We all know that one person who has managed to stay COVID negative even while they've been surrounded by the virus.
They might have spent eight hours in the car with someone who then immediately tested positive, or they could have locked down while their entire family was ravaged by the disease, and yet they remain unsymptomatic and fail to test positive on either RATs or PCRs.
So what's their secret? Are they somehow impervious to the virus? Are they superhuman? Do they have a right to their smug superiority? (Disclaimer: The author of this article is one such smug person).
Australian National University geneticist Dr Gaetan Burgio describes these questions as "simply complex".
"It's simple because the question is very simple. Why will some get COVID while others won't? But the answer is quite complicated," Dr Burgio said.
Since the pandemic began in 2020, experts have been looking to see if there are particular genetic markers that may indicate whether a person is more or less likely to contract COVID-19.
"There are certain people that have a genetic resistance to the SARS-CoV-2 virus," said Associate Professor Hassan Vally, an epidemiologist at Deakin University.
"If you think about other diseases and even HIV AIDS, it seems like there are a very, very small proportion of people that had a genetic resistance to that virus.
"So if we could understand that a bit better, it may lead to different ways of responding and treating the infection."
It might seem abundantly obvious, but resisting the virus comes down to having a healthy, functioning, and robust immune system.
But it also has a lot to do with your genetics.
A study published by the Imperial College, London in January 2022 focused on family members who were isolated together while at least one person in the household had the virus.
Those who were more likely to be resistant to the virus were those who had higher counts of certain T-cells generated after recovering from different colds.
So how does this work?
T-cells are produced by your immune system whenever you become infected with any virus. They are there to stop you from becoming re-infected with that virus again. Your body learns the code to keep it safe from that virus again.
Although COVID-19 is a new virus, the immune system may recognise the virus's similarities to previous colds - other coronaviruses - and may be developing its own cross-protection mechanisms.
It also may be that these people have specific Human Leukocyte Antigen (HLA) genes, which control the immune response.

> LISTED ENTRIES

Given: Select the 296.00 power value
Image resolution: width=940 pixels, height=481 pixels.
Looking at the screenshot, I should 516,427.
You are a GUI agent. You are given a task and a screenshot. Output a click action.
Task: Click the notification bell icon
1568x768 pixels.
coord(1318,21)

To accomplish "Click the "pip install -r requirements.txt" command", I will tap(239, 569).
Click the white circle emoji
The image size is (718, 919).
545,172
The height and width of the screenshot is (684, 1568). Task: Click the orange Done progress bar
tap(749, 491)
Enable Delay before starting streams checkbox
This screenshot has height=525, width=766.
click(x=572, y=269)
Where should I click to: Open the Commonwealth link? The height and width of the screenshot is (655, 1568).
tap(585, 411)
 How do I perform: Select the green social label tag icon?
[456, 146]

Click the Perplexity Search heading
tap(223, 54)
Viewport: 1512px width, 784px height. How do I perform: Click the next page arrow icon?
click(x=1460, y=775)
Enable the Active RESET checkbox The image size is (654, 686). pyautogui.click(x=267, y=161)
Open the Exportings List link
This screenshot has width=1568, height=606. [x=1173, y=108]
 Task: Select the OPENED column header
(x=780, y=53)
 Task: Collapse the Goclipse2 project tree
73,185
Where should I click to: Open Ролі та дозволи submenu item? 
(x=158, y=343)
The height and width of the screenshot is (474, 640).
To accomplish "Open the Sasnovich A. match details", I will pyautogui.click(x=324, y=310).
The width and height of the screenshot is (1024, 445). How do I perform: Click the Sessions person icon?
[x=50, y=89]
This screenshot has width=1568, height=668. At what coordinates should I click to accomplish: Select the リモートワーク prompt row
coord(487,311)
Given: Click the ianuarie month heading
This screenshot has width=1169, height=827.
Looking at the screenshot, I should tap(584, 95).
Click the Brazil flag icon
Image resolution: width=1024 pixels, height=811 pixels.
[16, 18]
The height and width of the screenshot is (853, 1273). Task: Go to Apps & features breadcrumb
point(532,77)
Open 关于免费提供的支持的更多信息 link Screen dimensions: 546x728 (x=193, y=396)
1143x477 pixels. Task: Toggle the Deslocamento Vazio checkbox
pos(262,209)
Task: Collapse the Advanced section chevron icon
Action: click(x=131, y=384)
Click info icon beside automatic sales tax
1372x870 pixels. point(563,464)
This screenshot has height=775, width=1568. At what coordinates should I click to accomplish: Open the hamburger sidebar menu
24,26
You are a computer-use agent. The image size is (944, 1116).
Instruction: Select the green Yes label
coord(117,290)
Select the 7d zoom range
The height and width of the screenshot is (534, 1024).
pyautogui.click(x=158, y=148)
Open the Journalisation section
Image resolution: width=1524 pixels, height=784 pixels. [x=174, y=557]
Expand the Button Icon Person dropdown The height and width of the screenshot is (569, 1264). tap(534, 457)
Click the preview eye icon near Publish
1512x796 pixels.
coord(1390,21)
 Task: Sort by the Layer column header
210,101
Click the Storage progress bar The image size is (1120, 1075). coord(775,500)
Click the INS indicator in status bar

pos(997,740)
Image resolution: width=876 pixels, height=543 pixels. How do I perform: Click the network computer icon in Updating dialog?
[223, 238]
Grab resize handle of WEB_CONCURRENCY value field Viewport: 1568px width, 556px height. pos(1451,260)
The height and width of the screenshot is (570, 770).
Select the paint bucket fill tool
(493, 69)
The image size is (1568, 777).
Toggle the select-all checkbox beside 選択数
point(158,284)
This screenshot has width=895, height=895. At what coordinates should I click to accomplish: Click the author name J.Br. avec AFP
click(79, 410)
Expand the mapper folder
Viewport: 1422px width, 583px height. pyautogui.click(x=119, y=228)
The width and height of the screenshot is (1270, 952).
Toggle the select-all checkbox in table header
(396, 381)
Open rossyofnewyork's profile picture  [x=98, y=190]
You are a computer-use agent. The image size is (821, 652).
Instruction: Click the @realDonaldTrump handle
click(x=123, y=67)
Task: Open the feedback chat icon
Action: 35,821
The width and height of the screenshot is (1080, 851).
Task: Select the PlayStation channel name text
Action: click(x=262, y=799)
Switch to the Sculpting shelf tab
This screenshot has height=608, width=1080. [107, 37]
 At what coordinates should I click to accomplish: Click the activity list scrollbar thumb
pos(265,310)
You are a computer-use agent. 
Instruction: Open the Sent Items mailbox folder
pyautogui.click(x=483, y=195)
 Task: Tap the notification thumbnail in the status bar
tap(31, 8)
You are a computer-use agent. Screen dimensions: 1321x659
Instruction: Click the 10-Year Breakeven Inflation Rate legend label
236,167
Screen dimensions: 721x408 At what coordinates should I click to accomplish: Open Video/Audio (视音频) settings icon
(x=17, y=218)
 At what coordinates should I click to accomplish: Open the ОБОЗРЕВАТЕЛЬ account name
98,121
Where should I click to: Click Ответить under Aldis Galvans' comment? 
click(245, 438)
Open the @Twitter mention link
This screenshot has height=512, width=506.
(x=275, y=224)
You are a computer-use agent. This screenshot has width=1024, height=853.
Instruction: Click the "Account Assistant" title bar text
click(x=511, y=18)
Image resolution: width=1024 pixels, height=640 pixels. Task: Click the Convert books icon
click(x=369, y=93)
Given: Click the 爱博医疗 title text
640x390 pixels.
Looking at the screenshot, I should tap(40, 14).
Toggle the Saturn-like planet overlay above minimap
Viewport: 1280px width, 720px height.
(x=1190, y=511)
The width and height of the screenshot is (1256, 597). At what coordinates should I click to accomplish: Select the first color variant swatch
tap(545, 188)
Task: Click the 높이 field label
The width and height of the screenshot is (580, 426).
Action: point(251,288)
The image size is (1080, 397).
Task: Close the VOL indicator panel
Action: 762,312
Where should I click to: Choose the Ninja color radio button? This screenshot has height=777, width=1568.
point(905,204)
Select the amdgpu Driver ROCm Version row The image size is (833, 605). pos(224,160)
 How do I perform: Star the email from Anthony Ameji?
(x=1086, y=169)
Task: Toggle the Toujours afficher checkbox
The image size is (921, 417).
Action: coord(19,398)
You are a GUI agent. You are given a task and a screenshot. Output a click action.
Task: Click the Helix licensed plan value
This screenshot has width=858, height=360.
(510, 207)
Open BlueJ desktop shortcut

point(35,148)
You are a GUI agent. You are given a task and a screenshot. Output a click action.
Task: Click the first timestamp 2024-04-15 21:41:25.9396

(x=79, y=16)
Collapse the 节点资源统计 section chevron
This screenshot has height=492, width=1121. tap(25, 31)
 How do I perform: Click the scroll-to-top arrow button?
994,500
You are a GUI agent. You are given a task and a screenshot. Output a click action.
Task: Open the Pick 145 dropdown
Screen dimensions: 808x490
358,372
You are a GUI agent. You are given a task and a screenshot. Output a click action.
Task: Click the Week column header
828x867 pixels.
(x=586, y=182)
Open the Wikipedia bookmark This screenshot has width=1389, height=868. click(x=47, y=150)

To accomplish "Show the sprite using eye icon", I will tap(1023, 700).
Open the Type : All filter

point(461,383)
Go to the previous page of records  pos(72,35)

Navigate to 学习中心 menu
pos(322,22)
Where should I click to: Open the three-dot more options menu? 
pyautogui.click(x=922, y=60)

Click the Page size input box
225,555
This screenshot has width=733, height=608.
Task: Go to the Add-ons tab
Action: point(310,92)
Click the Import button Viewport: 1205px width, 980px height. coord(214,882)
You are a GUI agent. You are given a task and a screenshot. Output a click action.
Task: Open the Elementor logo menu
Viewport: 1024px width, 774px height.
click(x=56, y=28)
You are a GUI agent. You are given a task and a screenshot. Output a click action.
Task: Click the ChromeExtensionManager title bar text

> WORK REQUEST 1
Translate into Spanish this sentence from the article on COVID resistance: "They are there to stop you from becoming re-infected with that virus again."
> WORK REQUEST 2
In the article on COVID resistance, what is Hassan Vally's profession?
> WORK REQUEST 3
Pick up the article on COVID resistance where it stops and continue it.

> YOUR RESPONSE 1
Están ahí para evitar que vuelvas a infectarte con ese virus.

> YOUR RESPONSE 2
He is an epidemiologist at Deakin University.

> YOUR RESPONSE 3
People who have a specific HLA gene - known as the HLA-DRB1-11302 - were a lot more likely to be protected from the virus.
A study of healthcare workers in the UK found that of those who did not catch the virus, 15 per cent had very strong T-cell reactions to previous coronaviruses.
So, for example, if you caught a relative coronavirus (like the common cold) before the pandemic started, the antibodies in your system might be strong enough to keep you from getting COVID-19.
Though it is very hard to predict how individuals will respond to the virus, even when the presence of these cross-protecting T-cells has been confirmed.
Another reason for resilience to COVID-19 might exist within the body's innate immune system function.
A person's ability to produce 'interferons' may stave off the infection after exposure.
Interferons are proteins that are part of your natural defenses.
So, in some people, once the virus hits the inside of the nose, the body reacts by producing loads of interferons that stave off the infection before it takes hold.
Effectively, these interferons kill the virus on contact and the disease never develops.
In this case, even if the person has been exposed to the virus they are not likely to test positive and are not likely to shed enough virus to cause anyone else to become infected.
"It needs to be noted that the PCR test is incredibly sensitive. And so, you know, there are people who test positive on a PCR test who in all actuality aren't actually shedding enough of the virus to be a threat to other people," said Professor Vally.
"The PCR test is so sensitive, you know, it may be identifying people who are technically positive but from a public health perspective don't actually pose an infective threat to other people."
According to Dr Burgio, it is important to ask not only what these virus-resistant people have that might make them immune, but also what they do not have.
And that is, they do not have any underlying conditions that would make them more susceptible to the virus.
"It's about how the immune system is made," Dr Burgio said.
"The fact is that some [people] have underlying conditions that just, for example, will make their [immune] system deficient.
"These people are most likely to get a severe infection, whereas someone who does not have, for example, a cardiovascular condition or diabetes [which] weakens the immune system against it, is not as likely [to get COVID]."